Microsoft takes new run-up for automotive market

April 08, 2014 // By Christoph Hammerschmidt
At its recent developers conference, Build 2014 in San Francisco, Microsoft showed a prototype for a software that brings the Windows user interface with its characteristic tiles to vehicle infotainment systems. With the move, Microsoft for the first time makes its software visible within cars.

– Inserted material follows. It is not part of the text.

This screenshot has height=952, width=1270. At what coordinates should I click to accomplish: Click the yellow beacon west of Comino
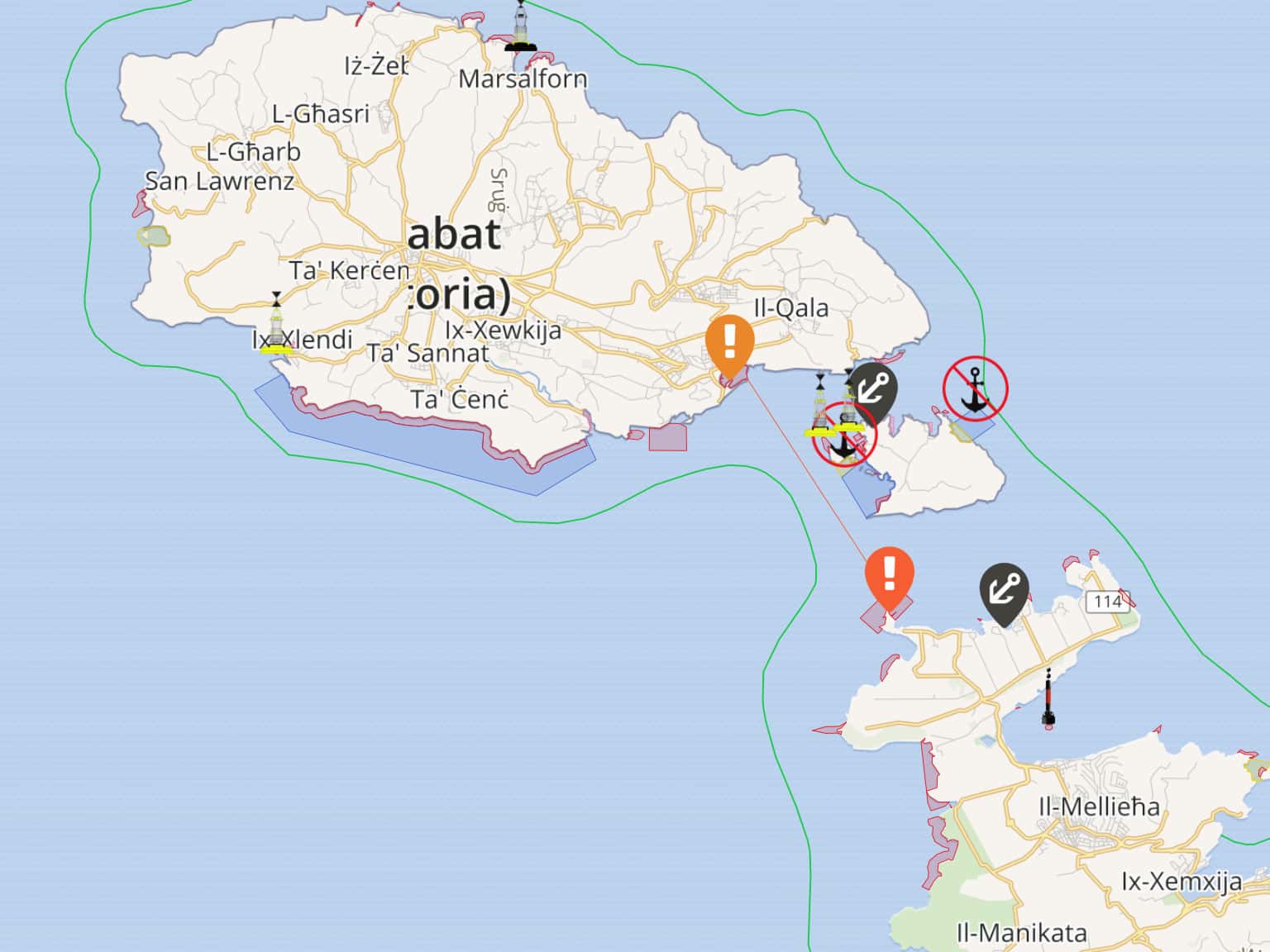819,406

Former versions of Microsoft operating systems (Windows Automotive Embedded, a modified version of Windows CE) acted as a platform for carmakers to implement their own user interface. Examples are Fiat's 'Blue and Me' or Ford's SYNC. In contrast, the version now demonstrated at Build 2014 shows Microsoft's own look-and-feel. Reportedly the software utilises the MirrorLink technology to integrate a smartphone into the vehicle. Running the head unit, Windows in the Car allows users to play music stored on the smartphone while displaying the associated the respective cover photos. Likewise, the software can tap the contact list stored in the smartphone and establishes phone calls. To maintain driving safety and avoid driver distraction, application developers will have the possibility to deactivate their apps in 'drive' mode.

At the developers conference, also a map functionality has been shown (from Microsoft's Bing) but it remains unclear to which extend it will be used for navigation purposes - during the presentation the software crashed.